February 15, 2007 at 8:19 am
not sure if I understand your purpose. I was thinking about reading the current cycle only
anyway if you need to read data from previous cycles too:
how to do that may depend whether you load data incrementaly. If I understand correctly you may think about loading data as follow:
Example:
1st cycle (table 1)
previous new input to table 2 (cycle 0) + new input to table 1
2nd cycle (table 2)
new input to table 1 (from cycle 1) + new input to table 2
February 15, 2007 at 10:29 am
First of all thanks for your help guys. Let me clarify a bit more:
I only need to read current cycle. I haven't decided how the data will be inserted I will probably use bulk insert. So again the current cycle has to be available to users until I am done loading the new cycle.
I am looking to use one of the new SQL Server 2005 features to do this task for performance and less management overhead reasons. I might actually go back to partitioning but for now I am going to try another approach which is ALTER SCHEMA. Have three shemas lets say dbo, stg, temp.
dbo.OptimizationResults is being read by users. I will load up stg.OptimizationResults. Once the load is done I will switch dbo.OptimizationResults to temp.OptimizationResults and then switch stg.OptimizationResults to dbo.OptimizationResults.
I will test it out and let you guys know.
February 16, 2007 at 6:26 am
If I understand correctly, when you are loading current cycle data, users still need to read data from previous cycle.
Partition may be not the best solution unless you explicitly add the partititon number as query condition.

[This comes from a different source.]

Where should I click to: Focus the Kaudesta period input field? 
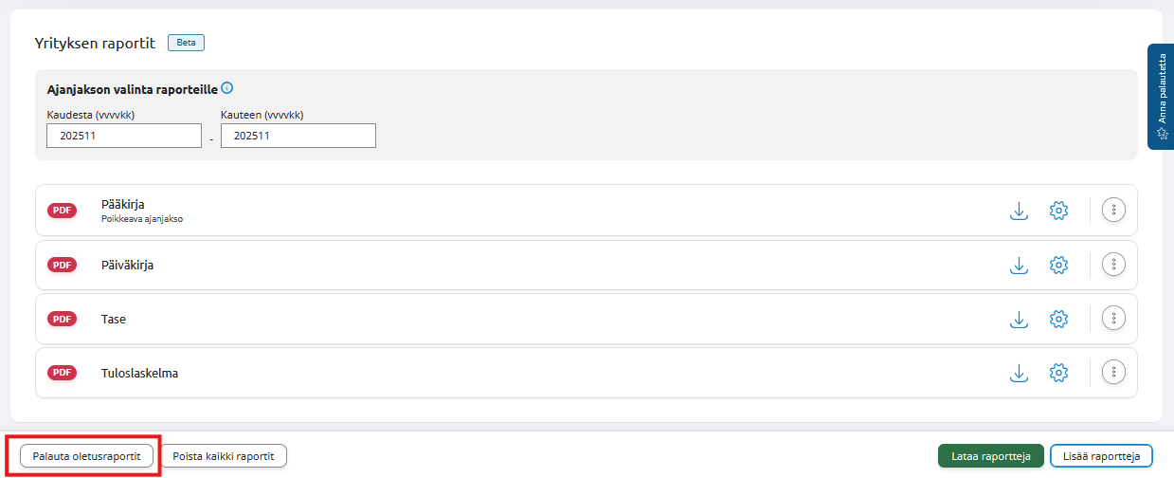(124, 136)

My suggestion is as follows:
1) Create two data tables instead of partition;
2) Create a status table with two columns: DataTableName and Status. Insert two rows with the DataTableName as the two data table and Status set to 1. (1 is loading and 0 is current cycle ready to use)
3) Create a view
SELECT ... FROM DataTable1 D, StatusTable S WHERE S.DataTableName='DataTable1' AND Status=0
UNION ALL
SELECT ... FROM DataTable1 D, StatusTable S WHERE S.DataTableName='DataTable2' AND Status=0
4) When you loading data, get the table name with status 1 from status table
5) Truncate data in this data table and bulk loading data into that table
5) When loading is done, use "begine tran, switch the status in the status table, commit tran" for the two rows in the status table.